Dienstag, 11. Mai 2010

Rap-Oma in der U-Bahn

Das U-Bahn-Netz von Caracas ist nicht besonders groß, dreieinhalb Linien, und doch: Ich denke, es ist für die Stadt eine große Errungenschaft. U-Bahn-Fahren ist billig, ziemlich sicher und vor allem ist man viel schneller unterwegs als mit dem Auto oder mit dem Bus im Verkehrschaos. So denken viele: Jeden Tag befördert die Metro rund zwei Millionen Passagiere. Und mehr geht einfach nicht. Vor allem zu den Stoßzeiten morgens und Abends drängen sich die Menschenmassen auf den Bahnsteigen und in den Zügen. Wenn die Klimaanlage ausfällt, was oft vorkommt, ist es stickig und heiß.

An den Haltestellen sind auf dem Boden gelbe Markierungen angebracht, die anzeigen, wo man sich anstellen soll. Wenn nicht so viel los ist, funktioniert das ganz gut. Wenn aber zur Rushhour plötzlich ein leerer Zug einfährt, kennt die Meute - nach einem Sitzplatz strebend - kein Halten mehr. Die Bahn hält und in drei, vier Sekunden ist der Wagen voll. Unglaublich.

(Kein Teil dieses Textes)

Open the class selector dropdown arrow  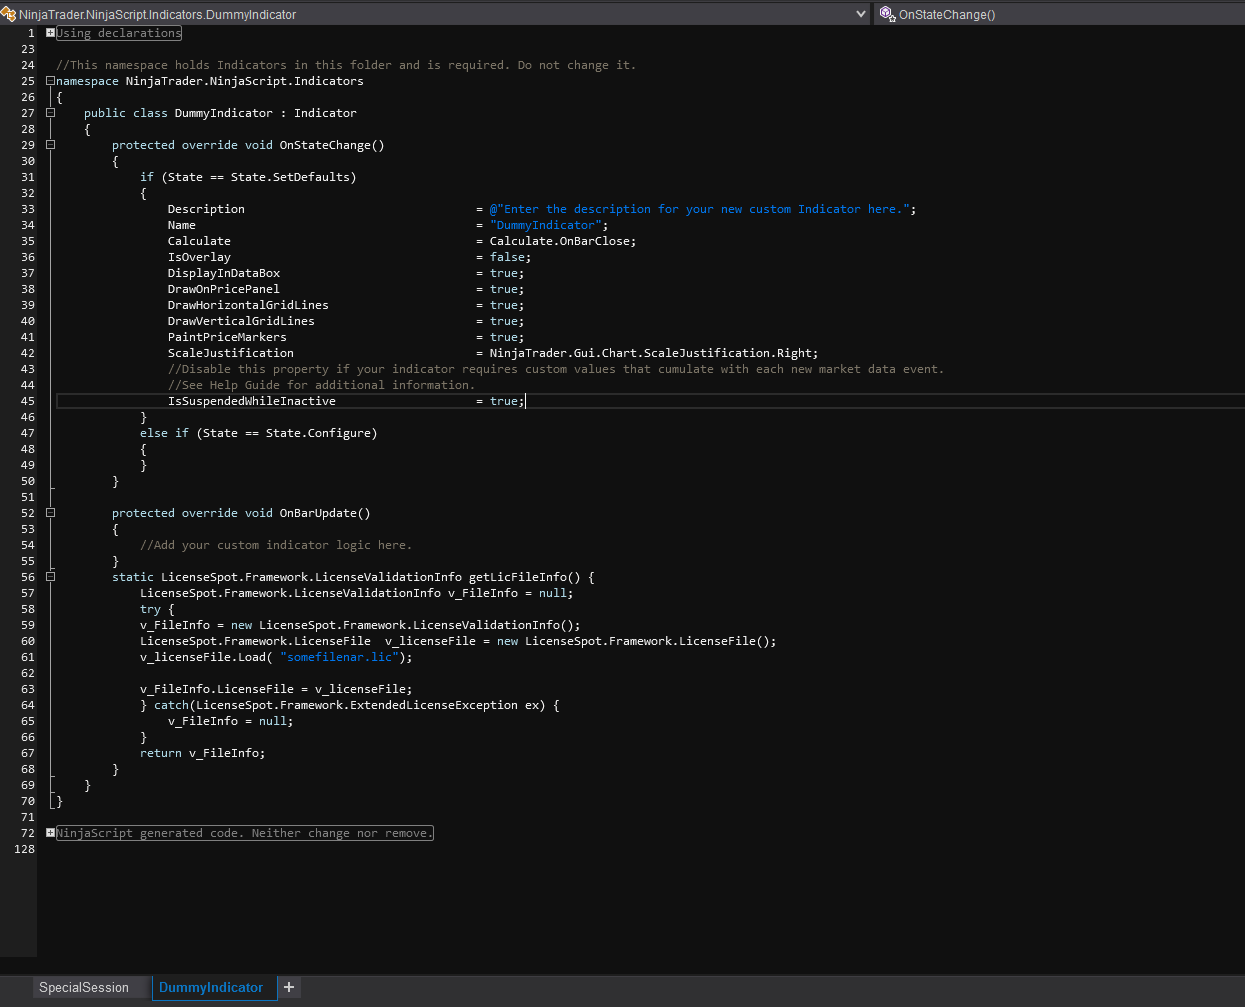(861, 14)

Wenn die Bahn mal nicht ganz so voll ist, steigt manchmal ein Mann zu, verteilt Schokoriegel und sammelt sie danach wieder ein. Oder nimmt das Geld dafür. Ein super Sonderangebot, natürlich. Oder es gibt Live-Musik. Beatles' "Yesterday" auf der Blockflöte oder ein Gitarrenduo, sei es Latinostyle oder religiös angehaucht. Und dann, ganz unerwartet, kommt sie.

Sie trägt hohe Turnschuhe, dreiviertel-Leggins, eine lila Bluse und lange grüne Ohrringe; ihre schwarz-weiße Mütze, Typ Sträfling, verdeckt fast komplett ihre Haare. In der Hand hält sie ihren Ghettoblaster, an den sie aus Tesafilm einen Tragegurt gebastelt hat. Sie fängt an zu rappen, halbplayback zur Musik vom Band. Sie erzählt aus ihrem harten Leben. Und dabei sieht man, dass ihr am Unterkiefer ein paar Zähne fehlen. Wie alt sie ist, ist schwer einzuschätzen, 50, 60 Jahre?

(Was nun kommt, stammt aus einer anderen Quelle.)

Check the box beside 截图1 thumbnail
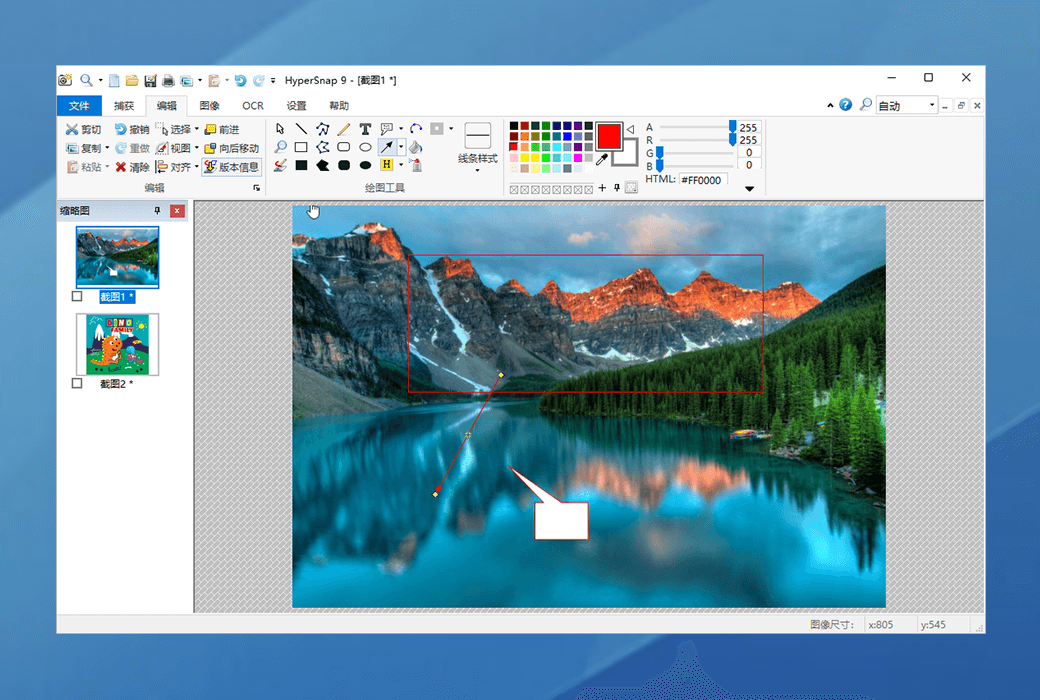 (x=78, y=296)
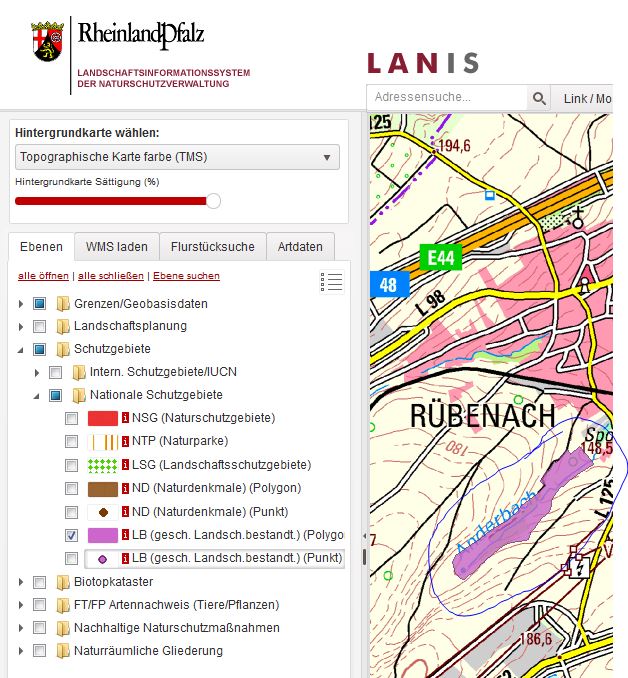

Viele der Fahrgäste lächeln und stecken ihr gerne eine Münze oder einen Schein zu. Ich auch. Ein oder zwei Bolívares bekommt jeder, der einer solch ehrlichen und unterhalsamen Arbeit nachgeht. Und die Rap-Oma erst recht.

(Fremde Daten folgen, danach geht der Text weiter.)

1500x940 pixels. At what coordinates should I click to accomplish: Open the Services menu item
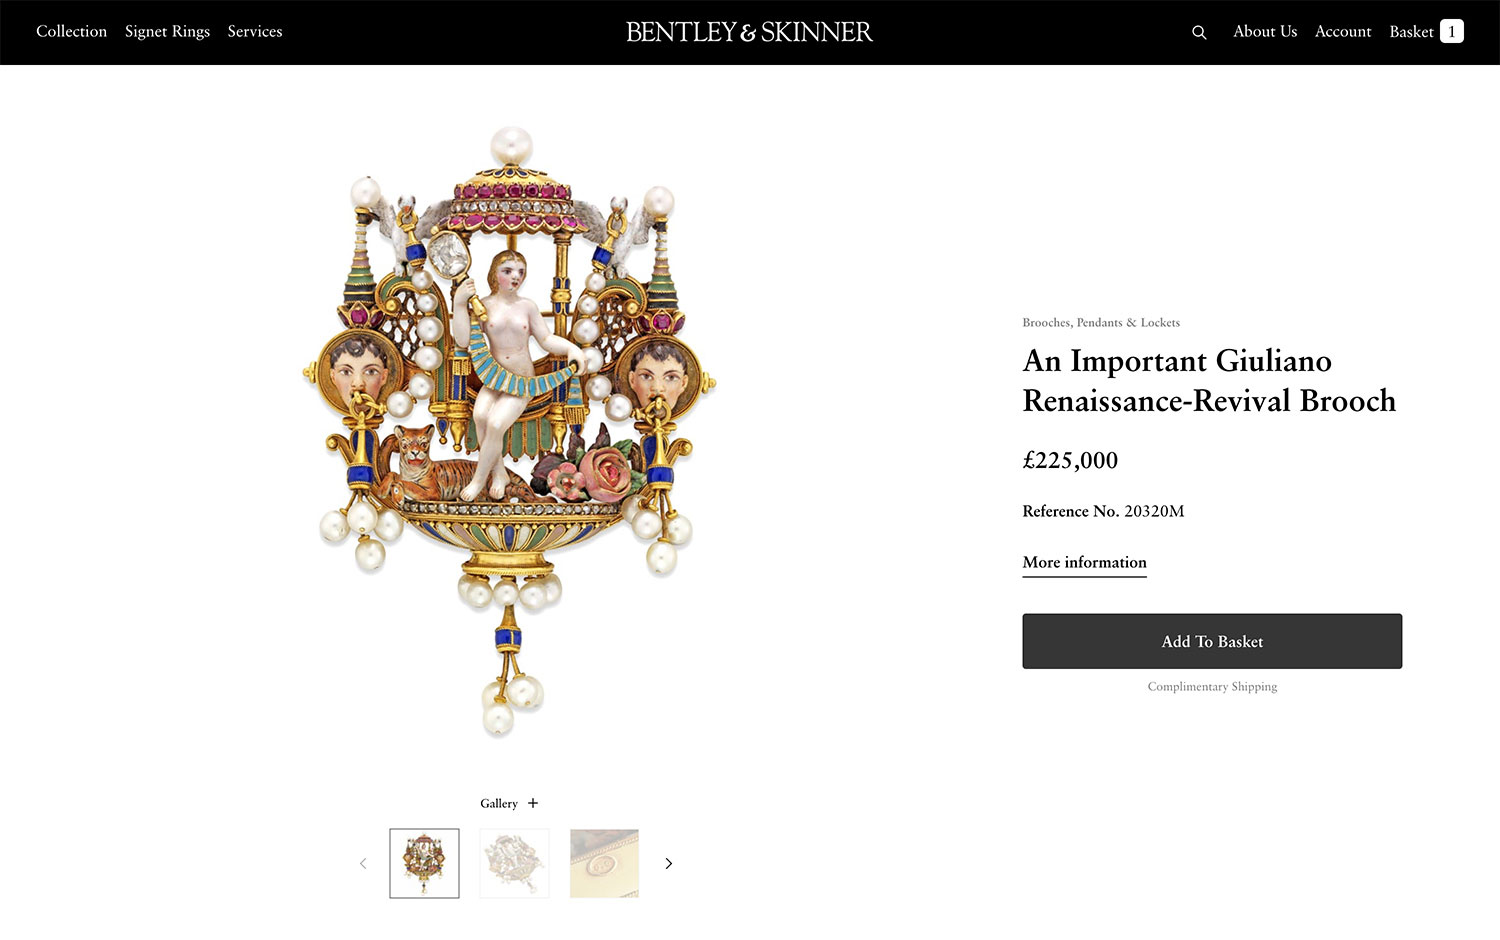255,32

Bei Youtube kann man sich selber ein Bild machen (danke an Regina für den Link).



2 Kommentare:

  1. Mein Lieber,
    es ist aber sehr gewagt, eine 50- bis 60-Jährige "Oma" zu nennen. Pass auf, dass Du da keinen Ärger mit unserer Eltern-Generation bekommst ;-)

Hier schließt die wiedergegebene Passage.